Port Royal exploring financing options for port property

emoody@beaufortgazette.comApril 2, 2014 

The town of Port Royal is seeking $22.5 million to help purchase the Port of Port Royal, shown, from the S.C. Ports Authority.

DELAYNA EARLEY — Staff photo Buy Photo

  • In other business, council:

    • Voiced frustration with the Beaufort County Council vote against adding a local-option sales tax to a fall referendum.
    • Discussed the county's Capital Sales Tax Commission and the projects it is considering for the proposed tax, which would need to be voted on in a fall referendum.
    • Discussed progress on plans to extend the Spanish Moss Trail across Ribaut Road and into the town of Port Royal. The road crossing continues to be the biggest obstacle to the project, town manager Van Willis said.
    • Discussed the progress of the Old Village Association on its reorganization and financial stability efforts. The association's annual Soft Shell Crab Festival is April 19.
    • Heard an update on the town's branding and marketing project.
    • Heard about changes recommended by a citizen advisory committee to address issues with zoning for gas stations under the proposed form-based code.

Despite an inability to borrow even 10 percent of the current appraised value of the Port of Port Royal, the town of Port Royal continues to explore financing options.

Town manager Van Willis provided an update on the potential purchase during a Town Council work session Wednesday night.

"I'm trying to wrap my head around this one still," Willis said.

The 317-acre port -- which has 52 buildable acres -- is owned by the S.C. State Ports Authority. It has been vacant since 2004 when the authority deemed it too expensive to continue operating. Three attempts by developers to purchase the land since 2006 have been unsuccessful.

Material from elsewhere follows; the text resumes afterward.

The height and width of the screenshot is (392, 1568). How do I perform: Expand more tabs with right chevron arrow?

In March, Ports Authority board chairman Bill Stern approached the town with the idea of selling the property to the town. Stern said the authority would be willing to sell the port -- appraised at $22.5 million -- at a reduced price. The authority would not, however, be willing to finance the purchase, he said previously.

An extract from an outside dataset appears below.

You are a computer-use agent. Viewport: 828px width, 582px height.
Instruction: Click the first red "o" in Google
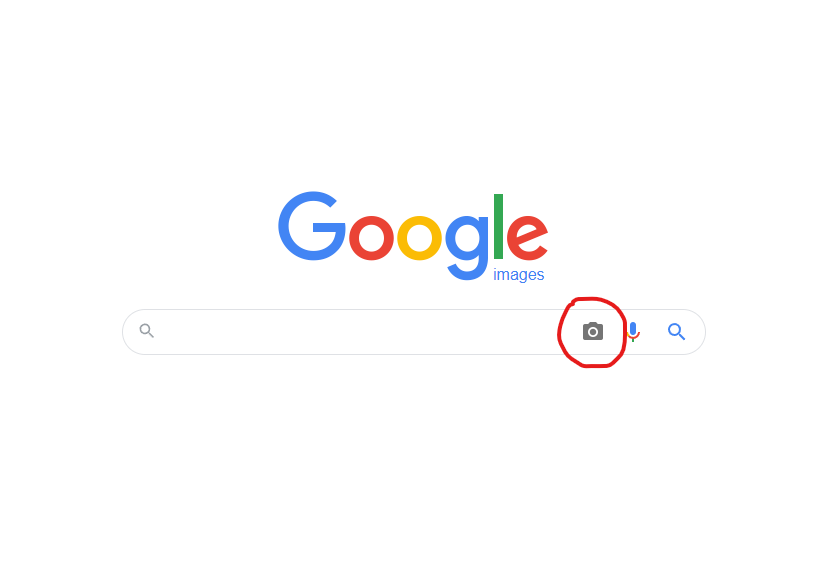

The town has a borrowing limit of $2.1 million, set by state law and based on the $28 million worth of taxable property within town limits.

Town bond attorney Frannie Heizer and Willis are contacting banks about financing options. Concerns about alternative financing options include the potential effect on bond and credit ratings, as well as limitations on borrowing for other town needs, Willis said.

"Hopefully they're going to get back with a way to make this happen," he said.

In the meantime, a citizens' group is continuing to seek signatures for a petition asking the Ports Authority to come to town for a public meeting, member Judy Alling said. The group is also continuing to ask residents to send letters to Ports Authority members and other officials urging the sale.

The group is also making T-shirts emblazoned with the word "SIN," Alling said, which stands for "Sell it now."

Mayor Sam Murray thanked the group for its work.

"If you recall the wording of the petition, it demands a meeting be held by the Ports Authority to give us information and to ask for public opinion," Alling said. "I have heard nothing."